If you sometimes see doubt in my eyes when you tell me you’re here… I’m sorry because it’s true that all I want is to have you near, But a voice in the back of my mind replies to your words quiet but strong With the words, “Yes.. But for how long..?”
Because although you don’t know it yet.. There will be no country home with a huge library for me to store my many loved volumes Where you can find me any time of the day. Just to lay with me as I let the beautiful words roll of my ******* flood… Because they always just seem to pulse through my very blood.. There will be no glen just inside the forest that - even if we have to clear it ourselves - Will be the perfect place to train when the sky is clear and the winds warm.. There will be no training room with polished wood floors and walls of glass for us to train Even if we would rather just go walking in the rain Because we are both spirits of water.. Yes we both have fire within us also, but water is what we crave. It is the flash of lighting, the roll of thunder, the sound of water falling from the sky That brings up peace that will save.…

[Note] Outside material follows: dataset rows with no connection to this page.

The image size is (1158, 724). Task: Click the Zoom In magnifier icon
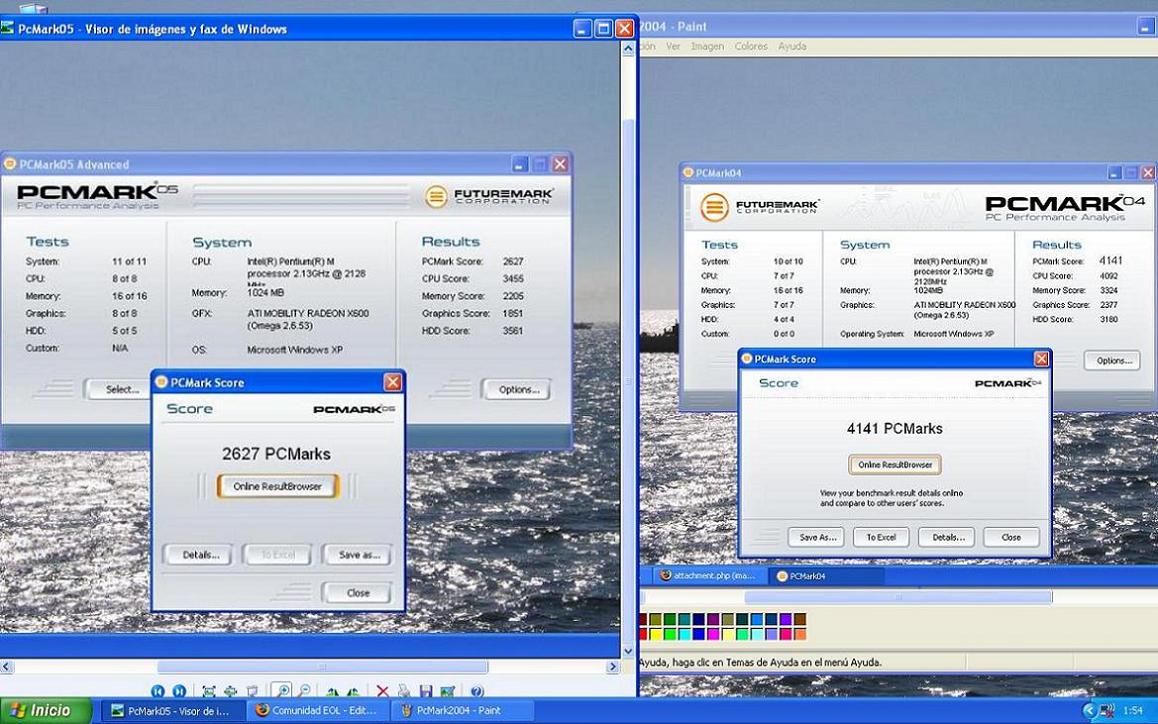coord(282,691)
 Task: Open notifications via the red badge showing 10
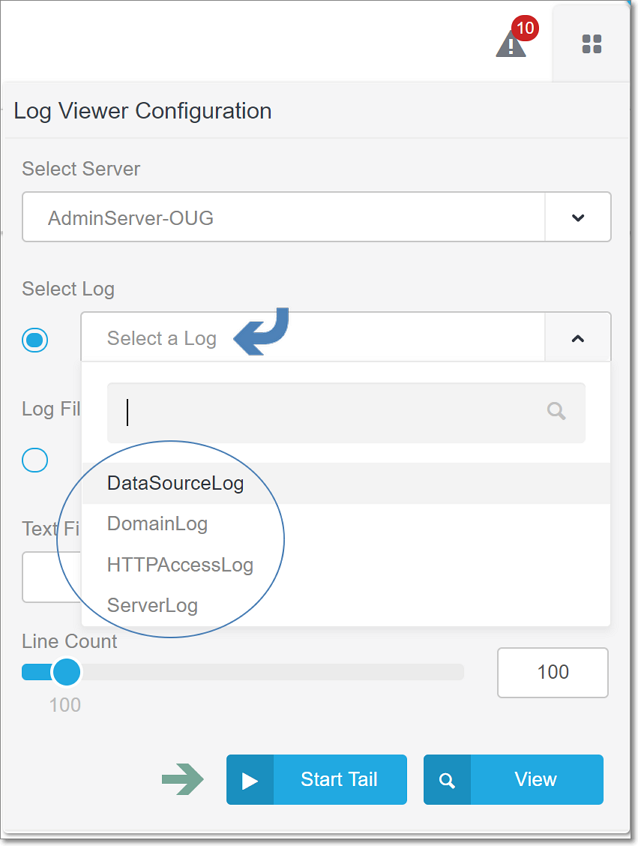pos(525,28)
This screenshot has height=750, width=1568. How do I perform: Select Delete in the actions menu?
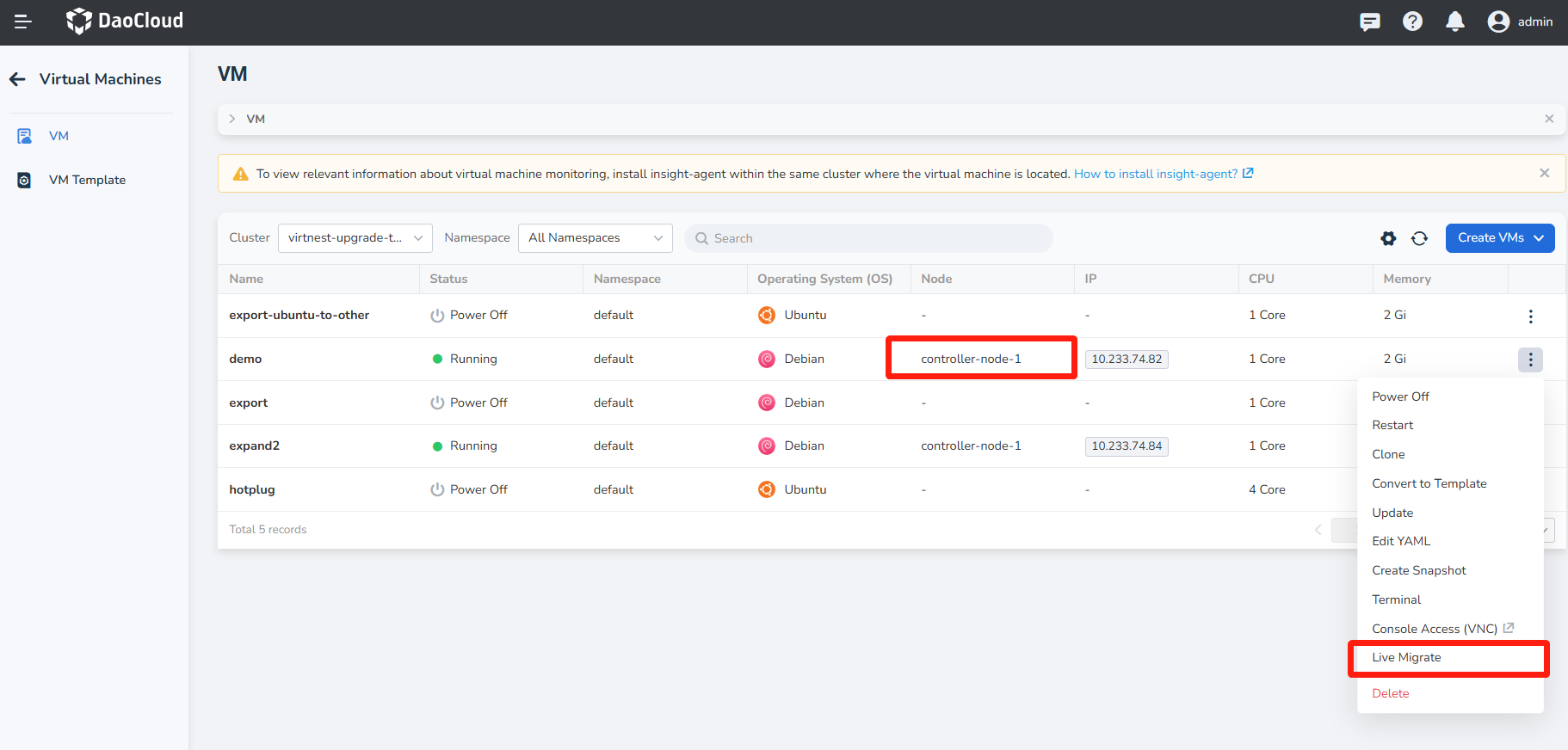(1390, 693)
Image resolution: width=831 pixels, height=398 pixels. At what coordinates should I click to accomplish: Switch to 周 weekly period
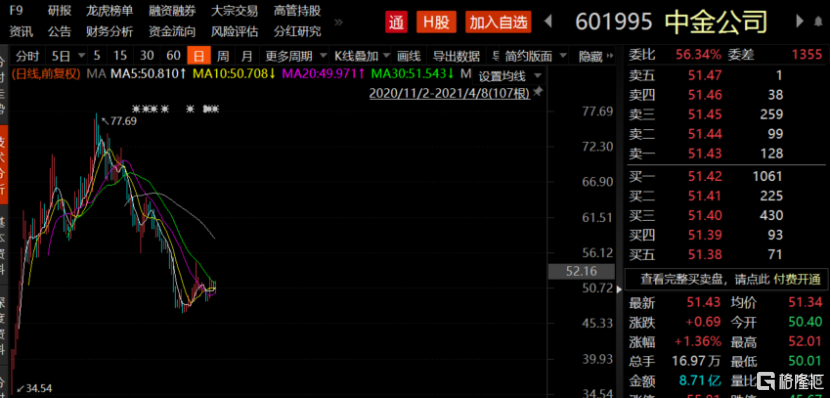point(223,56)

And it’s not that I don’t want these things.. Gods I want them with my whole heart, But I have made choices which render those dreams null and void.. And may even force you to from me part.. Because although these choices mean never living with you.. Never sleeping beside you.. Never feeling your warmth by me every moment of every day.. Perhaps even make you stray.. I will never regret them.. Unless they cause me to lose you.. And that is what I worry about the most.

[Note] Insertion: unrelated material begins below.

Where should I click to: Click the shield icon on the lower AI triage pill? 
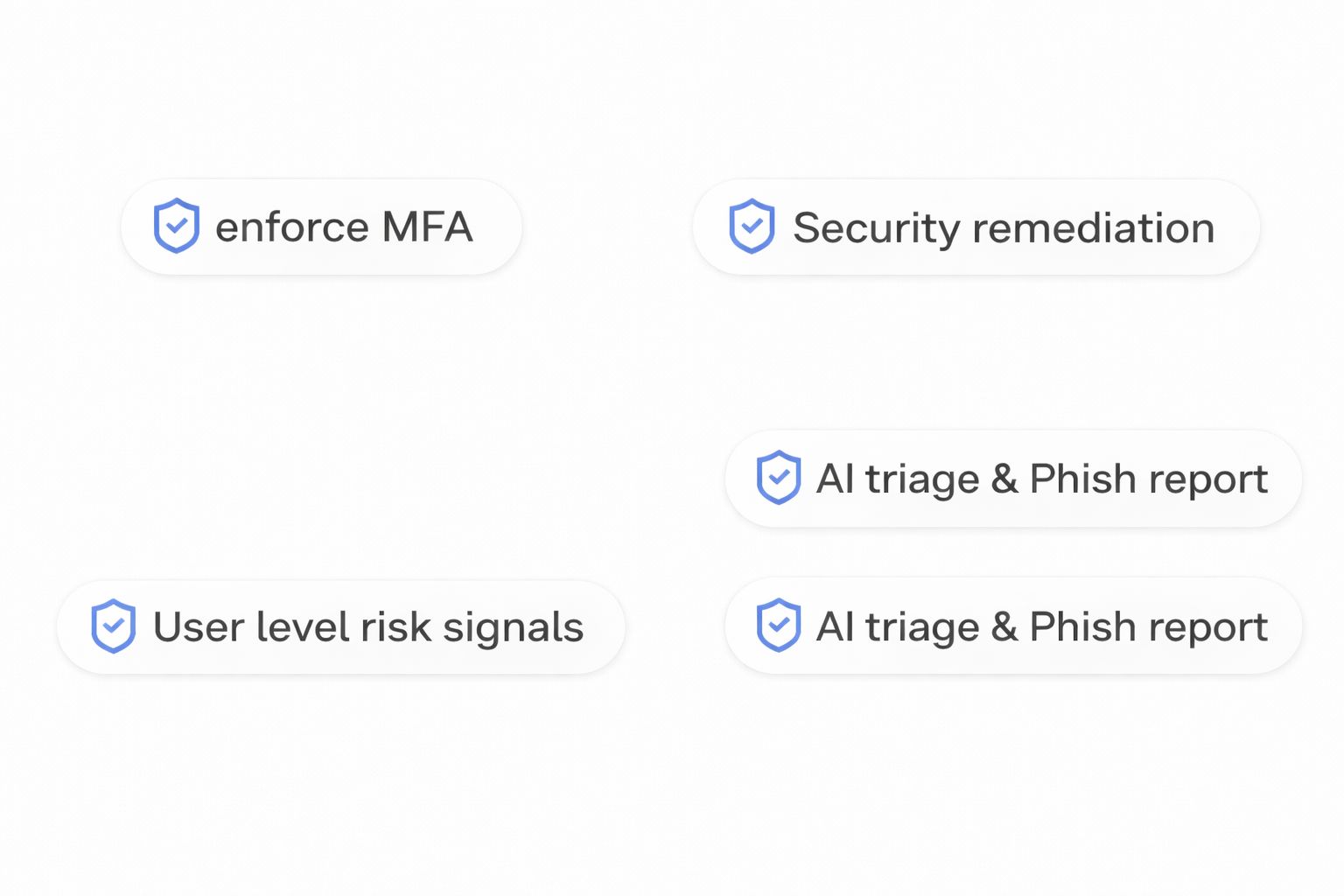[778, 625]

That is why my mind races. Why the darkness in my soul swirls My feet unable to stop their paces.. This instability is what truly my emotion kills. And I can’t seem to remember which what is up and which is down I honestly feel as if I’m going to drown… Because I don’t want to lose you.. But because of all these things that I know and you don’t.. When you whisper to me that you are here… Although all I will ever want is to have you near, A voice in the back of my mind replies to your words quiet but strong.. With the words, “Yes.. But for how long..?”
I'm honestly still skeptical if I should even be posting this. I'm not exactly confident in this one both because of the lack of flow and the fact it's so personal.. This was just another poem to get everything I didn't want in my head out.